Depuis quelques années, un concept trouve un très fort écho, à gauche : la régulation carcérale. Derrière l’intention de réduire la suroccupation des prisons, cette mesure, qui fait l’unanimité parmi les forces politiques de gauche, pourrait pourtant créer un véritable chaos sécuritaire en évitant la prison à des milliers de détenus.
La régulation carcérale, une révolution pénale
La « régulation carcérale » est un concept qui fleurit à gauche depuis plusieurs années, évoquée par l’ancien député du Nord (LFI) Ugo Bernalicis, en décembre 2018, et reprise par le ministre de la Justice Nicole Belloubet, en avril 2019.
Pas encore voté, ce mécanisme vise à mettre fin à la suroccupation de nos prisons (qui s’élevait, en février 2024, à 123 %, selon le ministère de la Justice) en instaurant une sorte de numerus clausus des détenus. Concrètement, avec la régulation carcérale, pour incarcérer un délinquant, il faudra en faire sortir un autre, que ce dernier ait terminé sa peine ou non.
Pire : ce mécanisme vise à ne pas dépasser 100 % d’occupation non pas globalement, mais dans chaque établissement pénitentiaire. À la maison d’arrêt de Fleury-Mérogis, par exemple, plus grande prison de France, la suroccupation atteint près de 153 % dans la maison d’arrêt pour hommes.
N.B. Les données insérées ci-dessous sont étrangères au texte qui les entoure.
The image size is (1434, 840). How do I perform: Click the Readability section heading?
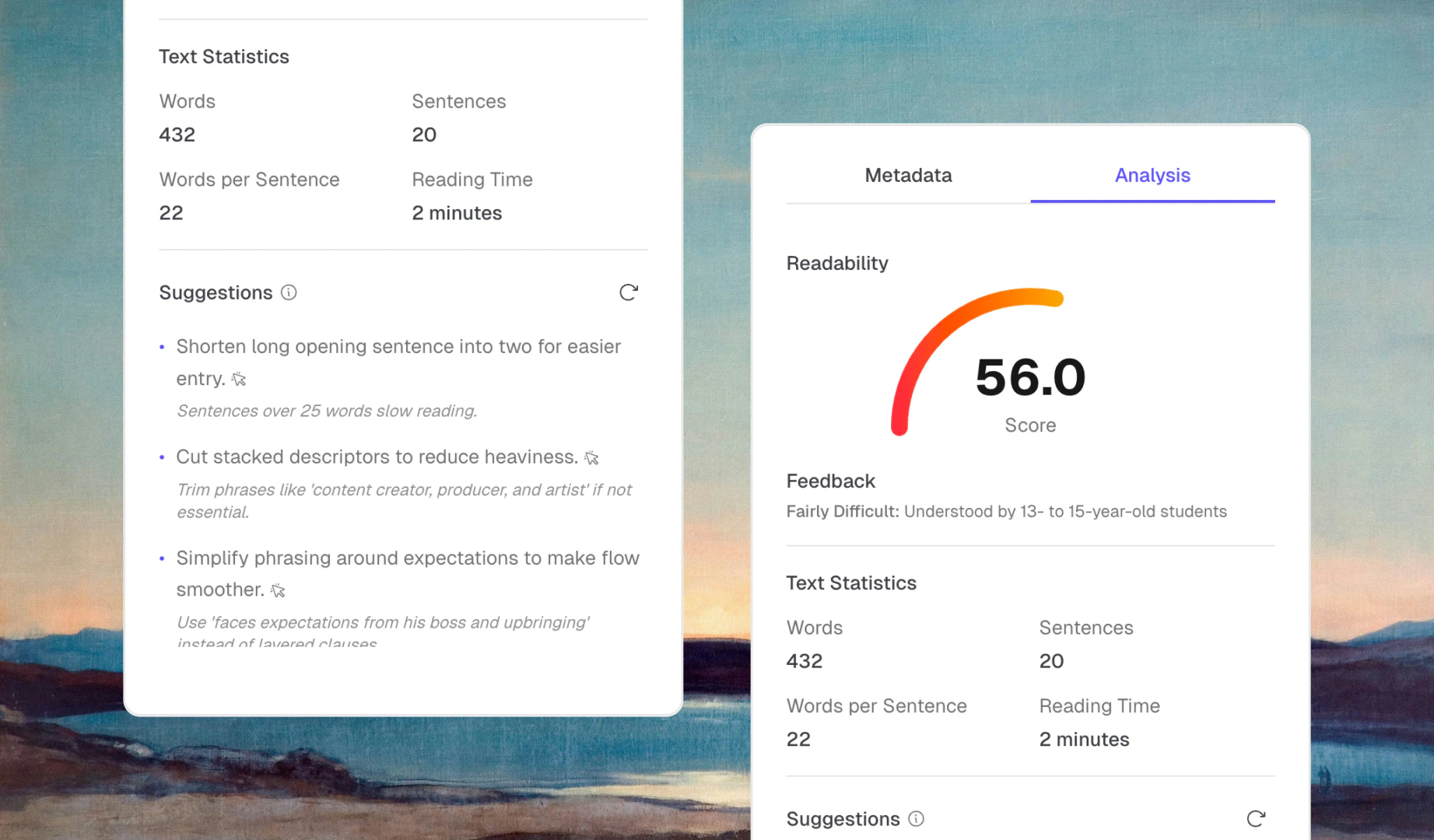pos(837,263)
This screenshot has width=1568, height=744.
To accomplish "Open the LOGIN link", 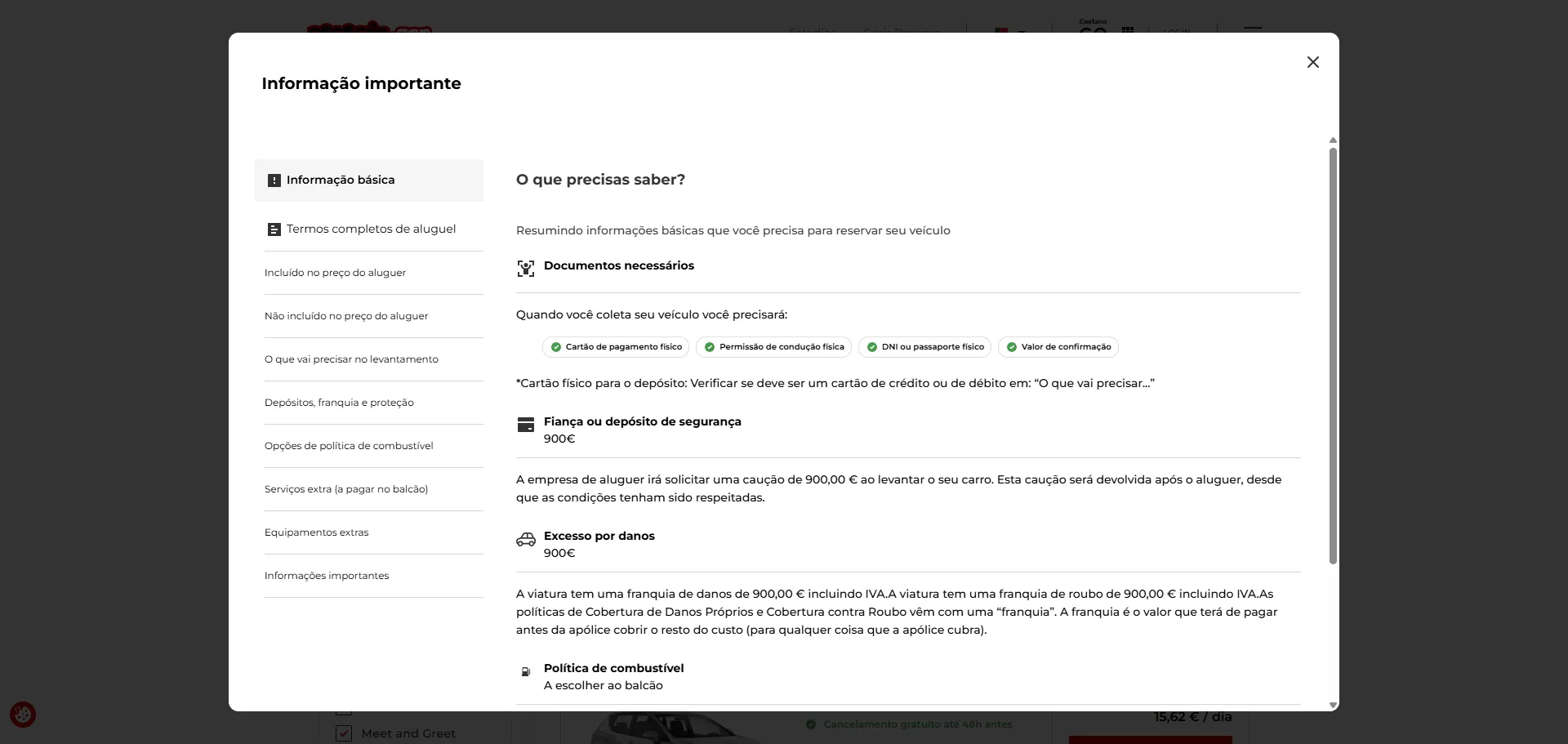I will pyautogui.click(x=1177, y=33).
Avec la régulation carcérale, la prison change complètement de logique : son objectif n’est plus d’assurer la sécurité des Français mais d’assurer de meilleures conditions de détention aux détenus.
Un concept consensuel à gauche
Évoqué pour la première fois par la contrôleuse générale des lieux de privation de liberté dès 2015, ce concept a connu un certaine ascension, repris progressivement par un nombre de plus en plus important d’acteurs.
Ainsi, une importante galaxie d’organisations associatives ou syndicales militantes ont pris position en faveur de cette régulation carcérale, jusqu’à signer un communiqué de presse commun en janvier 2024. Parmi les 34 associations signataires, on retrouve la CGT, le Syndicat de la magistrature, le Syndicat des avocats de France, la Ligue des droits de l’homme, Sidaction, l’Observatoire international des prisons, la Cimade, etc.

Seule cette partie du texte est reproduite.